In una sorta di limbo d’innocenza smemorata, nell’amalgama delle argomentazioni, si prescinde da valutazioni di merito sulla responsabilità che la politica internazionale europea e occidentale in genere ha avuto nel processo di destabilizzazione medio-orientale e nelle sue conseguenze e ci si dirige nuovamente verso la soluzione a un problema che sembra creato solo da altri.
Torna in particolare in auge il tema del finanziamento al terrorismo, la necessità di congelamento di quei fondi bancari di natura sospetta che sembrano alla base delle capacità dell’Isis o più in generale di Al-Qaeda di tenere sotto scacco l’occidente.

- [CONSEGNA 1]:
Secondo il brano, quale tema torna in particolare in auge?

- [DATI DI PARTENZA]:
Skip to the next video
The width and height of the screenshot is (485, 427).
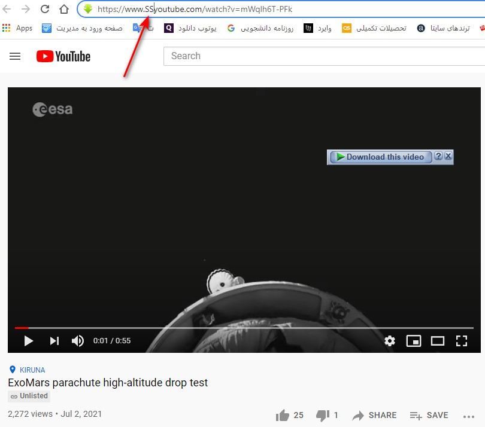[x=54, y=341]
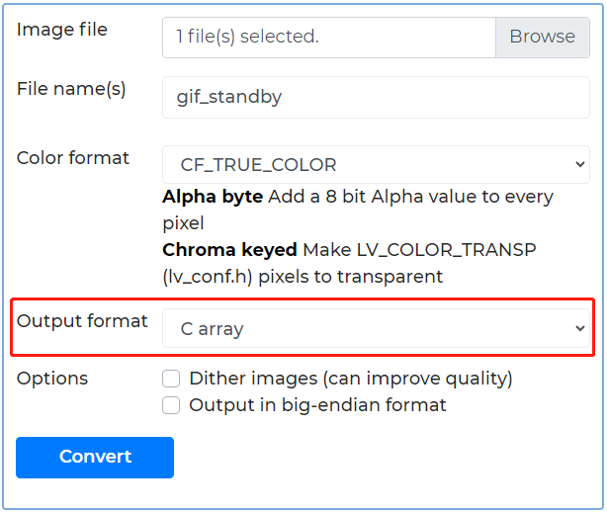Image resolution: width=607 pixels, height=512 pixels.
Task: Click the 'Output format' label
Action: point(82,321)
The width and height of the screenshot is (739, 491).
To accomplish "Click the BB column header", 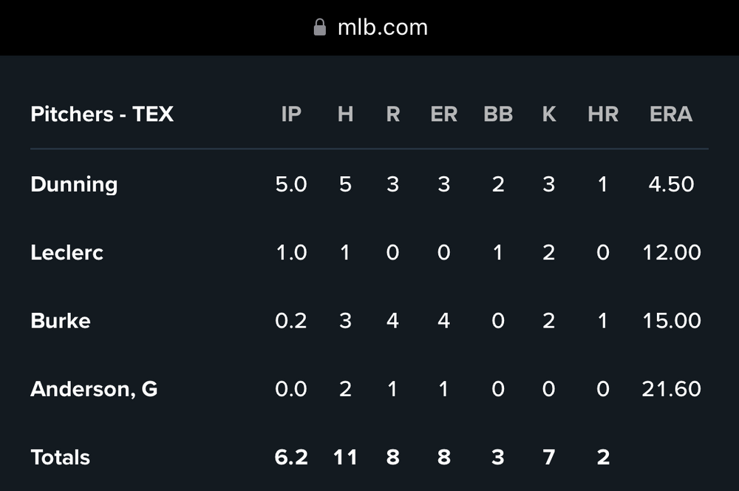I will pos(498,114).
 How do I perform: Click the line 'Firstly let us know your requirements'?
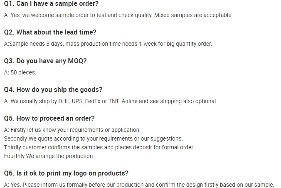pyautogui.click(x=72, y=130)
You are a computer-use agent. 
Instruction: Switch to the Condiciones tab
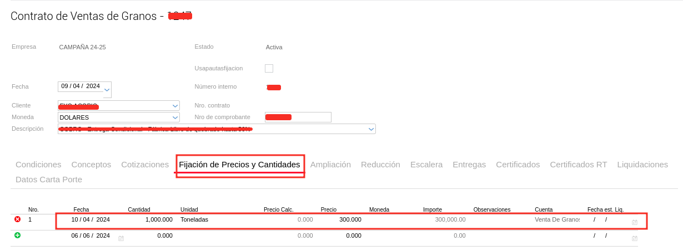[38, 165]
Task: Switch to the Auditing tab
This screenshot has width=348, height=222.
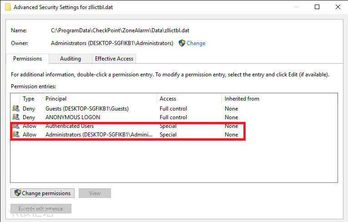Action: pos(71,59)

==

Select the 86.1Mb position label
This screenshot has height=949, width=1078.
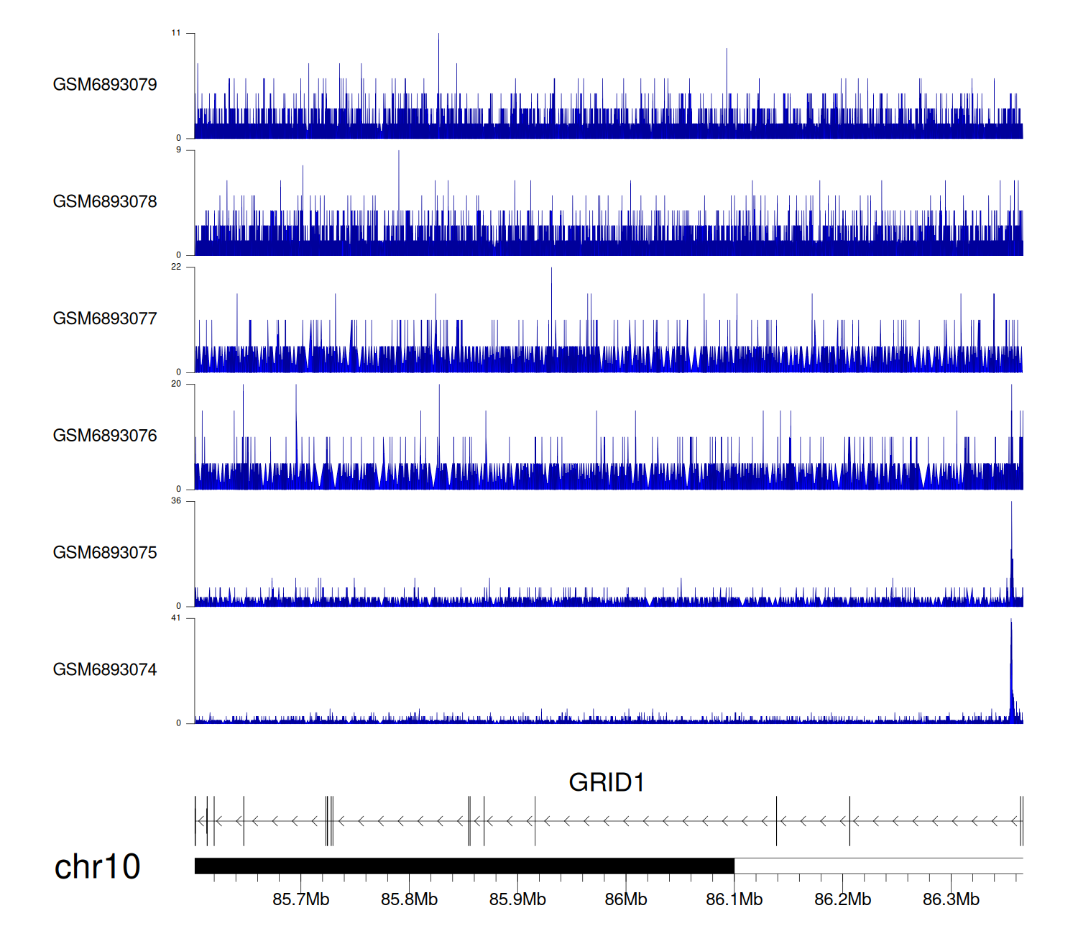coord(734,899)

...

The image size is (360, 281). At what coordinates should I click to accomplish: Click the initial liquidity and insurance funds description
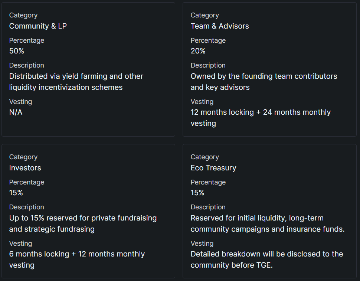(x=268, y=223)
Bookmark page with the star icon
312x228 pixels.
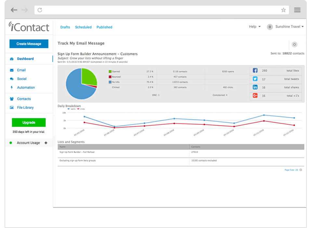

- [CONSEGNA 2]:
Disponi in una tabella Markdown con le colonne Numero e Contenuto le righe dei record, partendo da quella che contiene "Skip to the next video" e proseguendo fino a quella che contiene "Action: point(82,321)", entrambe comprese. Ometti le righe vuote e le immagini.

- [SOLUZIONE ESERCIZIO 1]:
Il tema del finanziamento al terrorismo.

- [SOLUZIONE ESERCIZIO 2]:
| Numero | Contenuto |
|---|---|
| 1 | Skip to the next video |
| 2 | The width and height of the screenshot is (485, 427). |
| 3 | [x=54, y=341] |
| 4 | Image resolution: width=607 pixels, height=512 pixels. |
| 5 | Task: Click the 'Output format' label |
| 6 | Action: point(82,321) |